The law states that children seeking euthanasia must be terminally ill, rather than just in an unbearable state of suffering, which is the qualification for adults. Adult euthanasia has been legal in Belgium since 2002.

Protesters, who call themselves the "yellow jackets", hold banners and placards as they demonstrate against a new law authorizing euthanasia for children, in Brussels February 11, 2014. (Reuters / Laurent Dubrule)

Children who wish to end their lives must be “capable of discernment”, the parents must approve the child’s decision and a psychologist must test them to confirm they understand what they are doing.

But opponents say these rules are arbitrary and are the beginning of a slippery slope, which they say amounts to a “banalisation” of euthanasia.

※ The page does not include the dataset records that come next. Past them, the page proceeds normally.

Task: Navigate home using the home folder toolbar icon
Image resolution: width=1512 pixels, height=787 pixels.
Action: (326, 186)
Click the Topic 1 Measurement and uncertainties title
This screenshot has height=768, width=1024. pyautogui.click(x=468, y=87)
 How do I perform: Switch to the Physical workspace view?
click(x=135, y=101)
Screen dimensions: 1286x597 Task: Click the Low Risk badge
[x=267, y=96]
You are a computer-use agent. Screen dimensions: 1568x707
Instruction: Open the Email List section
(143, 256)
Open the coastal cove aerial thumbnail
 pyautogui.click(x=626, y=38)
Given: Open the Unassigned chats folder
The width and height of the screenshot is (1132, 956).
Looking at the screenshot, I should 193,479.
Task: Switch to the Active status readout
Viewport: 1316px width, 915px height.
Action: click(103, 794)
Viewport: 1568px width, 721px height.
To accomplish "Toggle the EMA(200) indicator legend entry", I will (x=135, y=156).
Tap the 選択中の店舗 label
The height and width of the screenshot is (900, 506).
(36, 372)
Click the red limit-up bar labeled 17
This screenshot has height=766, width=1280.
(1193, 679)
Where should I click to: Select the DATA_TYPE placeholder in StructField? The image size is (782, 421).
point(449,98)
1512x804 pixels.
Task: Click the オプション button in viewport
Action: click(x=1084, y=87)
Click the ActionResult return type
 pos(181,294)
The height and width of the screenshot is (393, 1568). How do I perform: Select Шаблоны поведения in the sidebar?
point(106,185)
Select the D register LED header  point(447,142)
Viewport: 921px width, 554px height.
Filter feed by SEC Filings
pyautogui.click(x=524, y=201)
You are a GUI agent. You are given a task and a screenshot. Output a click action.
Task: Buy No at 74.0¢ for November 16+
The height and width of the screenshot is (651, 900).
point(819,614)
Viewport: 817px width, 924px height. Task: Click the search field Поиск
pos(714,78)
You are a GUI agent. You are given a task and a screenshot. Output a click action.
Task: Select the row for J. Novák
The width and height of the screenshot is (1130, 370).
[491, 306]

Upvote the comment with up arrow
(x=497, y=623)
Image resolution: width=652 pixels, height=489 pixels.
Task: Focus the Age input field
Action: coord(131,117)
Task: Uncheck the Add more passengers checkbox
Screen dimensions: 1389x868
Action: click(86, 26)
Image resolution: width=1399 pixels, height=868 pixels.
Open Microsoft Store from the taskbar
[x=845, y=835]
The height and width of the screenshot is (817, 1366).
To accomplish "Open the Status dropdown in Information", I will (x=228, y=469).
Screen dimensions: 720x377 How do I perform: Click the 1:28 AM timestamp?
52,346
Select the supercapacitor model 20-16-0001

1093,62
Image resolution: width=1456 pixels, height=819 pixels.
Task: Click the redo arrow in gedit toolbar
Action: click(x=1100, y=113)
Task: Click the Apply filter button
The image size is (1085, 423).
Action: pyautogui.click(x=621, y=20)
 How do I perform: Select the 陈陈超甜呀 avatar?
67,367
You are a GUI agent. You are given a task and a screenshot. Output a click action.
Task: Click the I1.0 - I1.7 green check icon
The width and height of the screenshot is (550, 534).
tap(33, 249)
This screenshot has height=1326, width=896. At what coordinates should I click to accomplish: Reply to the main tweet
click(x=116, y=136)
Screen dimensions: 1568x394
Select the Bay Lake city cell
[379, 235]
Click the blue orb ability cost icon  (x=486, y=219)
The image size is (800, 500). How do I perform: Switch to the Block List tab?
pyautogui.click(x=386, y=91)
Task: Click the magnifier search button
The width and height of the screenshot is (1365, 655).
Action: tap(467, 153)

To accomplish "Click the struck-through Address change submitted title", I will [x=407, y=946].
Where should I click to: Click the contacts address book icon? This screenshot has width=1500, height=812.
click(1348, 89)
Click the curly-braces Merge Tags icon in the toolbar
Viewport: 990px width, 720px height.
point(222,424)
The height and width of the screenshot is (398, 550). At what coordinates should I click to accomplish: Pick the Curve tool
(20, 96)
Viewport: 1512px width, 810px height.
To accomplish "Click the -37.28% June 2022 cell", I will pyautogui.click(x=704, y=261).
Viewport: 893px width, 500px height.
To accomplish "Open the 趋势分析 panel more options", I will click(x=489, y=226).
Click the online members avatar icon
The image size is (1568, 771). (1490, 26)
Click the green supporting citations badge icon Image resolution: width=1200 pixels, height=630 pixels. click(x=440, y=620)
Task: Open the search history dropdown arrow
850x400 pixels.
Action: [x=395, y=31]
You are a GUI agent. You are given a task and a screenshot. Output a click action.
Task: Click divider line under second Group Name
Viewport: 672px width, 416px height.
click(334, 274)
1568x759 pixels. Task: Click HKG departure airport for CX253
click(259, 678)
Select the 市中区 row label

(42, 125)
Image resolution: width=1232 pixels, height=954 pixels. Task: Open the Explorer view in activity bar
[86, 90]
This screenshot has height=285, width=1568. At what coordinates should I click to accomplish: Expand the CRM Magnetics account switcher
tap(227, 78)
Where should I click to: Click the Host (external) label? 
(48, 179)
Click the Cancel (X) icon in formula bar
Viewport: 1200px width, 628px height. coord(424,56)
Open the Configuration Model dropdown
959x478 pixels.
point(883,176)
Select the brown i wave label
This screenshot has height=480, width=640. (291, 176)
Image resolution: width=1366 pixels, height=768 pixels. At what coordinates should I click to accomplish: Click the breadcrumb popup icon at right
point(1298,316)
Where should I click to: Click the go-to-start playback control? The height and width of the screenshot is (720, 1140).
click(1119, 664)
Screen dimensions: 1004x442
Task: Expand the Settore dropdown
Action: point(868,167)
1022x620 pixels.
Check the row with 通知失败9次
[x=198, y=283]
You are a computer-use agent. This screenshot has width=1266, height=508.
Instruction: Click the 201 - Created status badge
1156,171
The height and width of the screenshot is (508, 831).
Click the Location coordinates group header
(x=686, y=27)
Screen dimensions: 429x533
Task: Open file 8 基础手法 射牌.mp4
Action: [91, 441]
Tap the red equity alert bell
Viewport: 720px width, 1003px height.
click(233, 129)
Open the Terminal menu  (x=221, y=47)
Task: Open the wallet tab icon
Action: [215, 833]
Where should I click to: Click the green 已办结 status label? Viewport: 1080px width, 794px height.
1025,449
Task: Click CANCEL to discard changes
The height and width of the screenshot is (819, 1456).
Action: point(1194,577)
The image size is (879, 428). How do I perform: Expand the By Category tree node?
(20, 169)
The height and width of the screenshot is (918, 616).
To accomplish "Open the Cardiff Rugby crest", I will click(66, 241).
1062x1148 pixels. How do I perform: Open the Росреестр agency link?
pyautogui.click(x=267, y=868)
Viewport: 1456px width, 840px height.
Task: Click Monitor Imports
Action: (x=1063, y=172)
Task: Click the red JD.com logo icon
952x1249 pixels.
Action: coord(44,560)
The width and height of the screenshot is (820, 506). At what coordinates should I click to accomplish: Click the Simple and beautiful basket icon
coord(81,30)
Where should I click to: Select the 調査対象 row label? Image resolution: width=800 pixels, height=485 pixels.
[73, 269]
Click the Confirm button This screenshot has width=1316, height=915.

Andre Joseph Leonard, the Archbishop of Brussels, questioned the approach of giving minors the right to decide their own death when they are not allowed to make a host of other emotional and economic decisions until they are 18.

Sonja Develter, a nurse who has cared for some 200 children in the final stages of their lives, and who opposed the law said that she didn’t expect many children to opt to die.

“In my experience as a nurse, I never had a child asking to end their life,” she told Reuters before the vote.

She added that requests for euthanasia often come from the parents of children who are emotionally exhausted from seeing their children fight for life for so long.

The vote has attracted more attention abroad than in Belgium. None of the major newspapers ran it on their front pages and TV news reports concentrated on the international coverage.

Euthanasia is also legal for adults in the neighboring Netherlands and Luxembourg, while in Switzerland it is legal if the person takes on an active role. It is also legal in the US states of Montana, Oregon, Vermont and Washington.In the Netherlands children over 12 can request to die.